• [Exercise] Find the line containing "Open the 247Sports hamburger menu" in the entries below. Restate it and each line after it, word for word, up to and including the line containing "This screenshot has height=1334, width=750.".

(Stored data begins)

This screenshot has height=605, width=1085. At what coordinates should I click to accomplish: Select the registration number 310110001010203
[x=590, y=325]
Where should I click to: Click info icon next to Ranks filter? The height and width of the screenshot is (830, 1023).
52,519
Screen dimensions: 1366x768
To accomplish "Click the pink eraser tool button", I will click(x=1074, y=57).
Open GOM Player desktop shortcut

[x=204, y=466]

(Stored data ends)
(Stored data begins)

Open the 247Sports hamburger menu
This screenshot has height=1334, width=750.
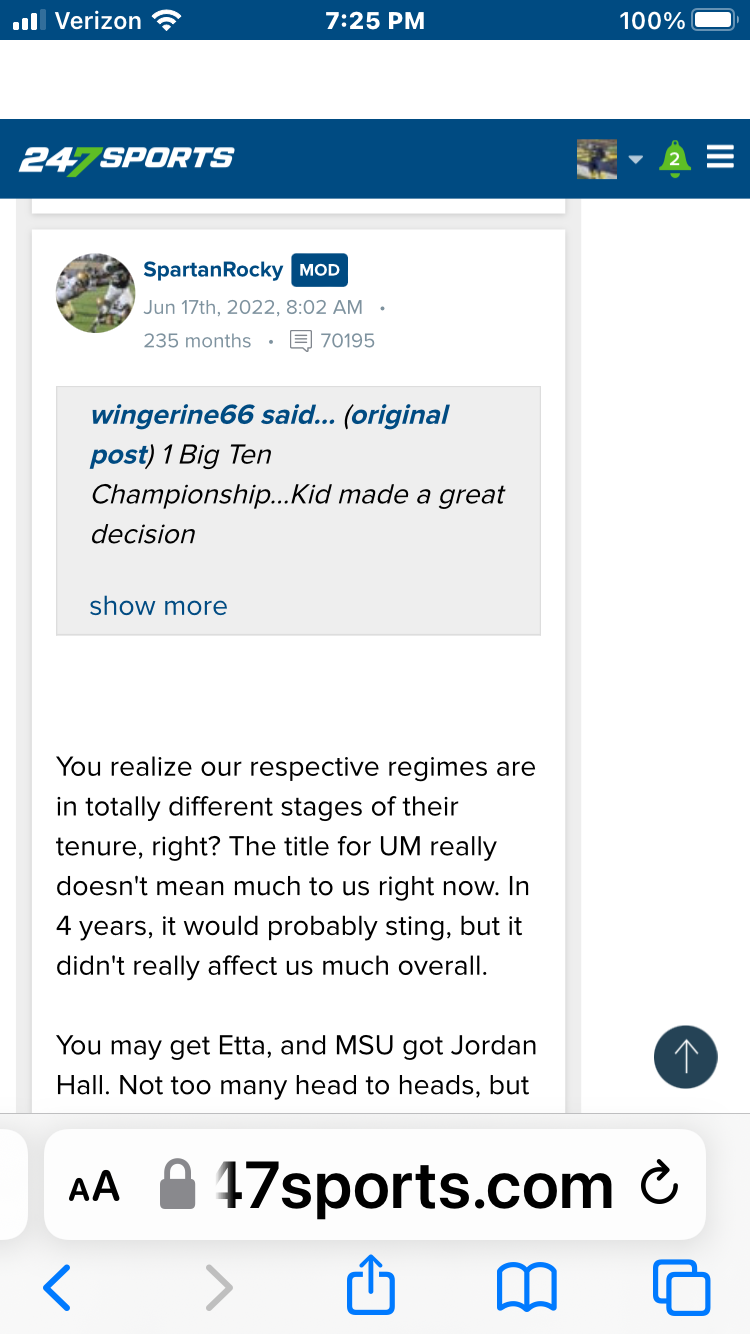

(Stored data ends)

• [Written response]
Open the 247Sports hamburger menu
This screenshot has height=1334, width=750.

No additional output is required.